#### DATA
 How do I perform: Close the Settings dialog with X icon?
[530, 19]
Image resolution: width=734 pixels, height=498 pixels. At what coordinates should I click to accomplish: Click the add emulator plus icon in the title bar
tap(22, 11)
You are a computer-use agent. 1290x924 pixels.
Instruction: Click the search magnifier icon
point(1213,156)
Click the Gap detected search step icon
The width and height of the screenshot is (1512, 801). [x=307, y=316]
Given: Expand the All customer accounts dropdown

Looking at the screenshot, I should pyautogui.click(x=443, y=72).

#### WHAT THIS TASK INVOLVES
Whatever the entries say, repeat all of them exactly.

#### REPLY
 How do I perform: Close the Settings dialog with X icon?
[530, 19]
Image resolution: width=734 pixels, height=498 pixels. At what coordinates should I click to accomplish: Click the add emulator plus icon in the title bar
tap(22, 11)
You are a computer-use agent. 1290x924 pixels.
Instruction: Click the search magnifier icon
point(1213,156)
Click the Gap detected search step icon
The width and height of the screenshot is (1512, 801). [x=307, y=316]
Given: Expand the All customer accounts dropdown

Looking at the screenshot, I should pyautogui.click(x=443, y=72).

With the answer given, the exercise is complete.